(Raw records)
==========
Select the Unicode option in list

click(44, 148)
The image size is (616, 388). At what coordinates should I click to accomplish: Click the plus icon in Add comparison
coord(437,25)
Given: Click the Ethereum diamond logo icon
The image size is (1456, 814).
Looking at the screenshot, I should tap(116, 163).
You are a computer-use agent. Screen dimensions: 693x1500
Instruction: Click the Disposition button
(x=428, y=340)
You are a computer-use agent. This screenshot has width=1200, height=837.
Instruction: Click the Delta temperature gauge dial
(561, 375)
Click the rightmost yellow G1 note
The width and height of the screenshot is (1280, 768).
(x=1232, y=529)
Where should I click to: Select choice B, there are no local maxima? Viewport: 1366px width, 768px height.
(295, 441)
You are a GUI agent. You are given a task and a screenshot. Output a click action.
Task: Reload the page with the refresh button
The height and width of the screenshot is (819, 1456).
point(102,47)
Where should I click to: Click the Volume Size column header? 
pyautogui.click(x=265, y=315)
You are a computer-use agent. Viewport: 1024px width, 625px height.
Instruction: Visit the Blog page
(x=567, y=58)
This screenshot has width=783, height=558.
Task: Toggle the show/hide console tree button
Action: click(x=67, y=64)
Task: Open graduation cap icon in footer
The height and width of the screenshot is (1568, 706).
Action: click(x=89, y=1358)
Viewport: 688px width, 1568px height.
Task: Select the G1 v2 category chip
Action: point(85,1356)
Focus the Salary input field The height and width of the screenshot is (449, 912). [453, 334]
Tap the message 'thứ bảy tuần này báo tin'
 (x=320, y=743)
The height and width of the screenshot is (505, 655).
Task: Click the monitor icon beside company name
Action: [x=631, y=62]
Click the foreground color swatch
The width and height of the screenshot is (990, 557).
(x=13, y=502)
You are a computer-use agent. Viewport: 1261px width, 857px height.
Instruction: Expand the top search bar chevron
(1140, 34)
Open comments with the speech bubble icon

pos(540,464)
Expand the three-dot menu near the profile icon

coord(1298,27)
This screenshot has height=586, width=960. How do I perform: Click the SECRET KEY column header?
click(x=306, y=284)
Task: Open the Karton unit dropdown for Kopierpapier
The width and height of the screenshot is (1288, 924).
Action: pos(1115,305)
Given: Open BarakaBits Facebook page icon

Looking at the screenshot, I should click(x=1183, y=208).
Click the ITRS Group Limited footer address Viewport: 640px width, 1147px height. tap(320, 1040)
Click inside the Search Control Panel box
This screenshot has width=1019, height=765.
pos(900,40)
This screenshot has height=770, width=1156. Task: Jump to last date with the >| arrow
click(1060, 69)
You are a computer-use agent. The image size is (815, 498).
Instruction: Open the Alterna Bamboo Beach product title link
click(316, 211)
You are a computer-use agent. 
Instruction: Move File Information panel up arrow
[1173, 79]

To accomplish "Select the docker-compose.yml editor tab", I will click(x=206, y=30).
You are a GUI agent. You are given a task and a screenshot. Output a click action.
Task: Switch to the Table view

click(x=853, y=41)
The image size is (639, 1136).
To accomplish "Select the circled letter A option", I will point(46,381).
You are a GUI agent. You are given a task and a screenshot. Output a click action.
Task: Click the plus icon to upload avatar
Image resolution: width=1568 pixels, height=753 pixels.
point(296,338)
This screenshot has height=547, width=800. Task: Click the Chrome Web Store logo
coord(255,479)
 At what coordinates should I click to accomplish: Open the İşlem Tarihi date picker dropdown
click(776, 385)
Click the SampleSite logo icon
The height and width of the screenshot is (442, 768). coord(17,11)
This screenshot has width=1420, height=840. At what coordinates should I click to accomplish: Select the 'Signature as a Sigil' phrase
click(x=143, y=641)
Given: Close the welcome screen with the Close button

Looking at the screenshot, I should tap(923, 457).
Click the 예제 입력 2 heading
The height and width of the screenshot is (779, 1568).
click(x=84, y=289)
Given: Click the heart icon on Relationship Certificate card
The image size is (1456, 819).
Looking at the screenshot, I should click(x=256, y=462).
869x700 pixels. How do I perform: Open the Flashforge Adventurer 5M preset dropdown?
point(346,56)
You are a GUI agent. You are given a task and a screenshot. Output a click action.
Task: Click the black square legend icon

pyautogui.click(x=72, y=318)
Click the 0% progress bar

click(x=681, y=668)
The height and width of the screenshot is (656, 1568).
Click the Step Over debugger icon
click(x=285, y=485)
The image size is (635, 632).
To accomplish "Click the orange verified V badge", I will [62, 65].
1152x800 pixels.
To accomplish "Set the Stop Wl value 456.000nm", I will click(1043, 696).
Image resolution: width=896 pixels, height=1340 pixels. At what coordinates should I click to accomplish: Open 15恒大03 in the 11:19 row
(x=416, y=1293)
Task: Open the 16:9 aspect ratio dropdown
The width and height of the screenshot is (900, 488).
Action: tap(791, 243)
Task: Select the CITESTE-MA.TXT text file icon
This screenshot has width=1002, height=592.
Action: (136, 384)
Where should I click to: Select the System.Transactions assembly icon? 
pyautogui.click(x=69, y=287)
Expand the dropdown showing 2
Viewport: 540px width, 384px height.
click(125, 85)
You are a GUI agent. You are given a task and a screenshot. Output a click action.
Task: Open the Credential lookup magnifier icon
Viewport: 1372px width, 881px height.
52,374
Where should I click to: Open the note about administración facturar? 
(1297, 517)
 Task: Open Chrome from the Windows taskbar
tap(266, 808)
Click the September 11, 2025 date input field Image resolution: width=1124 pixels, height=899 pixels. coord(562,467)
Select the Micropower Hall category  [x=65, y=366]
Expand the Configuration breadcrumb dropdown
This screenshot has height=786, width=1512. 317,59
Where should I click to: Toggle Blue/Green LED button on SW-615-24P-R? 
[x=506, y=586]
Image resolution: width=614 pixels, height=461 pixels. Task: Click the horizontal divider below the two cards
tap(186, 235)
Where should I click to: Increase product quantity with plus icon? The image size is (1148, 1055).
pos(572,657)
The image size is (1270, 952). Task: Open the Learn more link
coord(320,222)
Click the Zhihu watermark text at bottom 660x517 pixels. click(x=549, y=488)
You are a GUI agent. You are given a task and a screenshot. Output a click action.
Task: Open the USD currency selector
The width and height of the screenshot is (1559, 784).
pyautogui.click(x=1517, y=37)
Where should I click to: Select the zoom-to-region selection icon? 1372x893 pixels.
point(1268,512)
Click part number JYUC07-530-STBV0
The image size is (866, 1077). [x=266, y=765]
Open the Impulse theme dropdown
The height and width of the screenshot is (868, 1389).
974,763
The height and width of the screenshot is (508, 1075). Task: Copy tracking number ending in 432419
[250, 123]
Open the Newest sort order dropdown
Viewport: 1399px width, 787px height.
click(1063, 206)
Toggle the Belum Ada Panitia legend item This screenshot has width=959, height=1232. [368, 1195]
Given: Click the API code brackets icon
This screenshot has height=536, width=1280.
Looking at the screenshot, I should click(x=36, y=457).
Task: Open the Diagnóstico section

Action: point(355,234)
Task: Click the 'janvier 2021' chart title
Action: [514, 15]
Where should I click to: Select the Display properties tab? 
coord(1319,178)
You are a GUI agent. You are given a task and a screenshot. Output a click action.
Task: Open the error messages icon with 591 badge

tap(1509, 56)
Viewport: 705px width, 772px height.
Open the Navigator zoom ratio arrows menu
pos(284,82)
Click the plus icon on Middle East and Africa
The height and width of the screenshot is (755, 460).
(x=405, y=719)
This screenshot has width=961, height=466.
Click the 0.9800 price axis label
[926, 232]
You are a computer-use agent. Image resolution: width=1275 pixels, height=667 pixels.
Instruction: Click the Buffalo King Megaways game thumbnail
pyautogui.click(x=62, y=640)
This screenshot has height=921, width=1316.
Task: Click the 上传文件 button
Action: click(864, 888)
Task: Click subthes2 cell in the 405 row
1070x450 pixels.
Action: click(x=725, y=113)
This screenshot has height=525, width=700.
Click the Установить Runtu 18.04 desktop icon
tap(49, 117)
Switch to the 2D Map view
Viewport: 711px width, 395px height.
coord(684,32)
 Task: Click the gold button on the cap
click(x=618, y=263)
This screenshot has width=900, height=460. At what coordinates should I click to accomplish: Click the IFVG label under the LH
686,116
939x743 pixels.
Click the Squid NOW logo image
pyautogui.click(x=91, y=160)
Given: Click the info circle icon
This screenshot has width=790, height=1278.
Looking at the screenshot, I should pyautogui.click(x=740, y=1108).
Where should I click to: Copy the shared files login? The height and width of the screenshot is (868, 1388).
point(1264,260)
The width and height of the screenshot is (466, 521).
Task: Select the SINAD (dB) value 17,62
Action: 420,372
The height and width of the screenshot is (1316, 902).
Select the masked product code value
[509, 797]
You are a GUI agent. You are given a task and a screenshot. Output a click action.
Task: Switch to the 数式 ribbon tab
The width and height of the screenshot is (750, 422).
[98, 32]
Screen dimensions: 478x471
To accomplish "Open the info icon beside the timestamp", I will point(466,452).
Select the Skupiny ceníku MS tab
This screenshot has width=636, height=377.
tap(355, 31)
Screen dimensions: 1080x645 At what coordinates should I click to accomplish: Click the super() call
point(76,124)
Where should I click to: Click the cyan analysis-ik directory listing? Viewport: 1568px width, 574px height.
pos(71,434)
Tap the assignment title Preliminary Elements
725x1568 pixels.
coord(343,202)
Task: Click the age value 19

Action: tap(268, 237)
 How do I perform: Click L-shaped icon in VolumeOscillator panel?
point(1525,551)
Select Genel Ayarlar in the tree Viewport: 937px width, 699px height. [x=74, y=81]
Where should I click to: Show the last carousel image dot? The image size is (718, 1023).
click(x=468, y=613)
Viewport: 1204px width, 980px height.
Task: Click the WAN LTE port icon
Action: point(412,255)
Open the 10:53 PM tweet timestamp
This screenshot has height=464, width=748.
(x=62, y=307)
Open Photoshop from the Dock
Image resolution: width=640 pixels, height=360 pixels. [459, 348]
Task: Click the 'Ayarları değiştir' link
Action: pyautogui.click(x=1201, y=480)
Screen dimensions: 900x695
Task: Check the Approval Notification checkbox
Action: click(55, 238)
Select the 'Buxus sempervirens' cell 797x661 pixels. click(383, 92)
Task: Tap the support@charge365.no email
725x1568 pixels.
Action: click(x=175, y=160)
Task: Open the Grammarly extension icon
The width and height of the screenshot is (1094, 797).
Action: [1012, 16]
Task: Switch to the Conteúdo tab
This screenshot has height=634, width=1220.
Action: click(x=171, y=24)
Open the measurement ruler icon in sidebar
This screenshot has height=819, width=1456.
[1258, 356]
==========
## Job
Could you arrange the data as a numbered list, running from the line containing "1152x800 pixels." down through the line containing "point(1268,512)", with both of those lines included and any blank lines dropped?

## Written solution
1. 1152x800 pixels.
2. To accomplish "Set the Stop Wl value 456.000nm", I will click(1043, 696).
3. Image resolution: width=896 pixels, height=1340 pixels. At what coordinates should I click to accomplish: Open 15恒大03 in the 11:19 row
4. (x=416, y=1293)
5. Task: Open the 16:9 aspect ratio dropdown
6. The width and height of the screenshot is (900, 488).
7. Action: tap(791, 243)
8. Task: Select the CITESTE-MA.TXT text file icon
9. This screenshot has width=1002, height=592.
10. Action: (136, 384)
11. Where should I click to: Select the System.Transactions assembly icon? 
12. pyautogui.click(x=69, y=287)
13. Expand the dropdown showing 2
14. Viewport: 540px width, 384px height.
15. click(125, 85)
16. You are a GUI agent. You are given a task and a screenshot. Output a click action.
17. Task: Open the Credential lookup magnifier icon
18. Viewport: 1372px width, 881px height.
19. 52,374
20. Where should I click to: Open the note about administración facturar? 
21. (1297, 517)
22.  Task: Open Chrome from the Windows taskbar
23. tap(266, 808)
24. Click the September 11, 2025 date input field Image resolution: width=1124 pixels, height=899 pixels. coord(562,467)
25. Select the Micropower Hall category  [x=65, y=366]
26. Expand the Configuration breadcrumb dropdown
27. This screenshot has height=786, width=1512. 317,59
28. Where should I click to: Toggle Blue/Green LED button on SW-615-24P-R? 
29. [x=506, y=586]
30. Image resolution: width=614 pixels, height=461 pixels. Task: Click the horizontal divider below the two cards
31. tap(186, 235)
32. Where should I click to: Increase product quantity with plus icon? The image size is (1148, 1055).
33. pos(572,657)
34. The image size is (1270, 952). Task: Open the Learn more link
35. coord(320,222)
36. Click the Zhihu watermark text at bottom 660x517 pixels. click(x=549, y=488)
37. You are a GUI agent. You are given a task and a screenshot. Output a click action.
38. Task: Open the USD currency selector
39. The width and height of the screenshot is (1559, 784).
40. pyautogui.click(x=1517, y=37)
41. Where should I click to: Select the zoom-to-region selection icon? 1372x893 pixels.
42. point(1268,512)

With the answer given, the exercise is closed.